Goh had stepped down from the company he founded saying that “under the leadership of the new investors, the company has lost its way and in my opinion, is now driven by the wrong values”.
The elder Goh had launched the PPP brand with his daughter in 2011 after she had an idea to bring such services to the heartlands. Others later invested in the business.
In 2015, Dr Goh, who with Michelle hold a 13.31 per cent stake in Aesthetic Medical Partners — the parent company of Aesthetic Medical Holdings, which operates the PPP chain — sued seven shareholders who held 63.47 per cent of the company.
He alleged that they reneged on their promise to give him their voting rights.
The company then counter-sued the duo for breach of fiduciary and contractual, alleging that Quikglow provides services similar to PPP’s.
The firm also succeeded in applying for a Mareva injunction to freeze the assets of the three defendants as well as an injunction to stop them from joining Quikglow and engaging in the same or similar business.
The father-daughter duo also received a court injunction barring them from poaching PPP staff, revealing or using confidential information acquired during their time at PPP.
It also ordered them to disclose the names of all the employees or contractors whom the two have directly or indirectly “solicited or enticed”.
The court has also ordered from entering the premises of PPP companies.
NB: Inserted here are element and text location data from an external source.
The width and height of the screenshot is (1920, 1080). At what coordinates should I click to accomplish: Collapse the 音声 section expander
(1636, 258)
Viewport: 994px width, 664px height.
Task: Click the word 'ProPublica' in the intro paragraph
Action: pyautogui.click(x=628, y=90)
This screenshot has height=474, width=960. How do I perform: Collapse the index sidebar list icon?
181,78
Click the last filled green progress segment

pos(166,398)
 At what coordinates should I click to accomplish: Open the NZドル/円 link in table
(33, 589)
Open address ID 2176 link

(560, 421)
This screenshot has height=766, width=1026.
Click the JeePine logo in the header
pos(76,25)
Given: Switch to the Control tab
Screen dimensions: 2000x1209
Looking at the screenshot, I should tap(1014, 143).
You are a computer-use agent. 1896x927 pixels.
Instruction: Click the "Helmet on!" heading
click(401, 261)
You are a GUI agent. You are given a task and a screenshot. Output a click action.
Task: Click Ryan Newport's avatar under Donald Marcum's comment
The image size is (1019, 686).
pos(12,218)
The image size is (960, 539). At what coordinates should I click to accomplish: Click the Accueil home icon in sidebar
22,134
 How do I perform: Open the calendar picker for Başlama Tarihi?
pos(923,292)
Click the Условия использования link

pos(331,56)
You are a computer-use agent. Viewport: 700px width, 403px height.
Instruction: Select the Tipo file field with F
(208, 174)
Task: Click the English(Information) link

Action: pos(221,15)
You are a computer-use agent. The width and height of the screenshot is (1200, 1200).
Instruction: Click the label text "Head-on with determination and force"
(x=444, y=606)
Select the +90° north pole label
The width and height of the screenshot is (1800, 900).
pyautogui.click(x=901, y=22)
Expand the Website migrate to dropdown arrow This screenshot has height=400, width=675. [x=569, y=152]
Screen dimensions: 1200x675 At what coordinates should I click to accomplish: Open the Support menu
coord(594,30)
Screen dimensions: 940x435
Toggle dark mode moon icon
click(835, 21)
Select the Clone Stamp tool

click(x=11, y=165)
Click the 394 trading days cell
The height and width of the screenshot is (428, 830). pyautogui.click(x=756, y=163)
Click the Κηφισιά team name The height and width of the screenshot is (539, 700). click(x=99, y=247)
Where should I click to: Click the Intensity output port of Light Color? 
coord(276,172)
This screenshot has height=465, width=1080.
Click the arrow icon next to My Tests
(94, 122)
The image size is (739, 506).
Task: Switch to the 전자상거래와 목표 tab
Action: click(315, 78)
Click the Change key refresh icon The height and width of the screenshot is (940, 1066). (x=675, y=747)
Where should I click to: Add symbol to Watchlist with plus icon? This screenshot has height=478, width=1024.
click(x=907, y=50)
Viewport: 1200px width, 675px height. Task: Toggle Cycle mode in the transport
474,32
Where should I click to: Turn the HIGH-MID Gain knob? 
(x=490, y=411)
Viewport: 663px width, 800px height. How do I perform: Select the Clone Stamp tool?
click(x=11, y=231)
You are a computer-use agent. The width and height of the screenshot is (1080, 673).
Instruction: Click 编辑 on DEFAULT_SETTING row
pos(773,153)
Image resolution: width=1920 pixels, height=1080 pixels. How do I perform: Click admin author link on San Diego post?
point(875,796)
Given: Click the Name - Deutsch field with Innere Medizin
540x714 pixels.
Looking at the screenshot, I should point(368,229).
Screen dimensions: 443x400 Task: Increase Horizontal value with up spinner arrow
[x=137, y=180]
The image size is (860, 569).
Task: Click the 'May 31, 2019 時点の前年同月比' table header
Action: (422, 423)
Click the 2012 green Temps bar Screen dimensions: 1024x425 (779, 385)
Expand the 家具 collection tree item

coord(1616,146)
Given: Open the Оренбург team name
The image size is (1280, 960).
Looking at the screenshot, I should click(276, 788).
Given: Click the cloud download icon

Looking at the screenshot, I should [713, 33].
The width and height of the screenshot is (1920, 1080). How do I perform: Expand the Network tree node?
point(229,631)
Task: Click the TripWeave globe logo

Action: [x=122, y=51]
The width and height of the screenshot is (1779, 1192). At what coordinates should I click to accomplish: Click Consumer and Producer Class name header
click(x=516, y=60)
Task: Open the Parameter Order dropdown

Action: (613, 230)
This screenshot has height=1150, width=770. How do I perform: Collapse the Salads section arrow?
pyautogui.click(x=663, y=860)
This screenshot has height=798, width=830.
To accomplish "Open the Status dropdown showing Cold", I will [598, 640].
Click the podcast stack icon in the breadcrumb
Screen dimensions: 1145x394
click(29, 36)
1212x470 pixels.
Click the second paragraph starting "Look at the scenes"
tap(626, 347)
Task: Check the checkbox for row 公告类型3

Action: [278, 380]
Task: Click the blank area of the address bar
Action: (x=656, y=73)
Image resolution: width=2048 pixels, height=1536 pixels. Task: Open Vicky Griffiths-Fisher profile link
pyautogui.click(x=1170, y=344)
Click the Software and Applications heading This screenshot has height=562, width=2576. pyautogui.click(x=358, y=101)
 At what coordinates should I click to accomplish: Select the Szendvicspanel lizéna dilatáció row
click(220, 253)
Singapore Courts Will Encourage Mediation
A legal battle can be lengthy, expensive and create bad publicity, but some of these disputes may be avoided or resolved out of court.
Either option would save on legal fees, and a voluntary settlement also reduces uncertainty.
Singapore courts will encourage you to consider mediation instead. Refusing it could have an impact on costs to be awarded, as determined by the judge.
Judges also tend to favour awarding monetary compensation over a transfer of assets.
That said, a judge may order an asset to be transferred if it isn’t easily replaceable by cash, such as stocks in a private company may fall under this category.